The Rise of GraphQL Databases - Here Comes the NoSQL Movement 2.0

The rise of the Web forced the engineering innovations that led to the NoSQL movement. With more interlinked, graph-like data and GraphQL, we now increasingly see the API layer in many applications getting ripped out. This is leading to a new trend: the rise of GraphQL databases to support new Web apps - completely redefining the architecture of a modern web application and how we develop them.

Mike Laoukides said the NoSQL movement freed developers to think of their data requirements and choose a database to match. The same is becoming true of new GraphQL databases. Developers can now choose a database tailored to this new era of data requirements, one that goes beyond the bounds of traditional database approaches and technologies.

A few products have entered the space with tech that allows developers to view their relational databases like GraphQL databases. Similarly, Mongo and other NoSQL databases like AWS’ Dynamo now come with cloud offerings of GraphQL support on top of their document databases.

GraphQL has even penetrated the headless-CMS world. Most of these products traditionally offered document stores as serverless backends for websites. Now, GraphQL has become the API of choice. Many new and trending startups in the space have positioned themselves as providers of GraphQL CMS databases. Existing players like Contentful and Jahia have also moved to GraphQL.

Other serverless databases describe themselves, and other web-native GraphQL stores, as aiming squarely at the GraphQL database market. The push for GraphQL functionality is definitely in full swing.

Dgraph - The Native-GraphQL Database and Cloud Platform

Dgraph offers a solution that was built specifically as a GraphQL database. This is unlike other GraphQL database offerings that have added GraphQL to existing databases. Dgraph was engineered around the kinds of data and queries that GraphQL apps need. This is the only “truly native” approach to a GraphQL database.

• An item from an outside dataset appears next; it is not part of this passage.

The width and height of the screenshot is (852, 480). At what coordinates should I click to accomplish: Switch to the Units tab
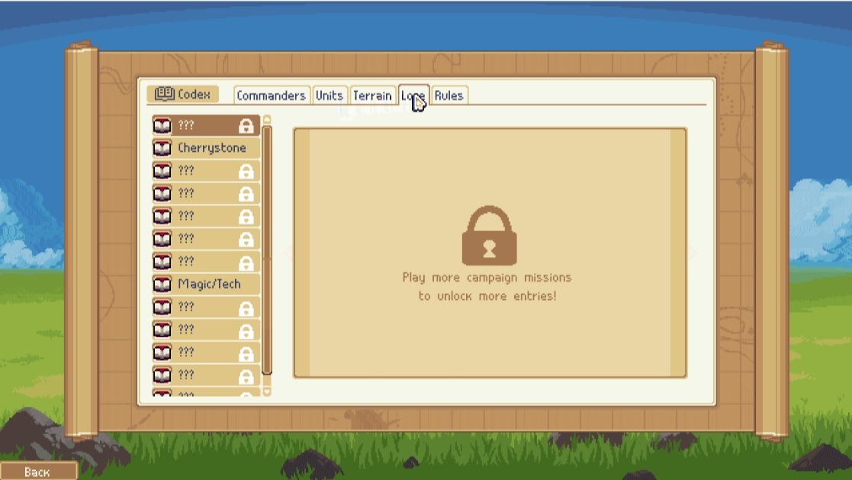tap(329, 95)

We believe that Dgraph’s edge over competitors is the fact that it was built as a distributed GraphQL database from the ground up. Dgraph backers and customers agree:

“Graph databases that exist today are not truly distributed: they run fine on one node but rely on a variety of architectural hacks to run on multiple nodes, and are thus not scalable,” said Salil Deshpande, managing director at Bain Capital Ventures

“This was a key consideration for us and one of the main reasons we looked at graphs. Writing queries against graphs is far more natural than writing SQL queries. You don’t need to have a deep understanding of data schema or write across hundreds of joins.” - Mark Boxall, Principal Software Engineer at FactSet

Just as the NoSQL movement built up steam through developer adoption and innovation based on the growing needs of the web, GraphQL databases are seeing a similar path. This is tightly linked to the engineering needs of the changing way modern applications work.

Growing web giants and new application requirements fed the technological need that became the NoSQL movement. This fundamentally changed the way developers think about databases. Now, as modern applications move towards interlinked and graph-like data, GraphQL databases are fundamentally changing how developers access data and are poised to become the backbone of the database movement over the next decade. The shift is already well underway.

Conclusion

This new approach to storing data and building APIs is bringing a new wave of development forward. Will it completely obliterate the paradigms of the past? It’s unlikely. But it does give developers a choice, much like SQL vs NoSQL, to build apps the way we want.

There are always many ways to solve a problem but usually only a few that solve it efficiently. For complex problems with data storage, retrieval, and APIs that have struggled with the current technology stacks, GraphQL and graph databases offer an alternative solution with the ideal balance of efficiency and simplicity.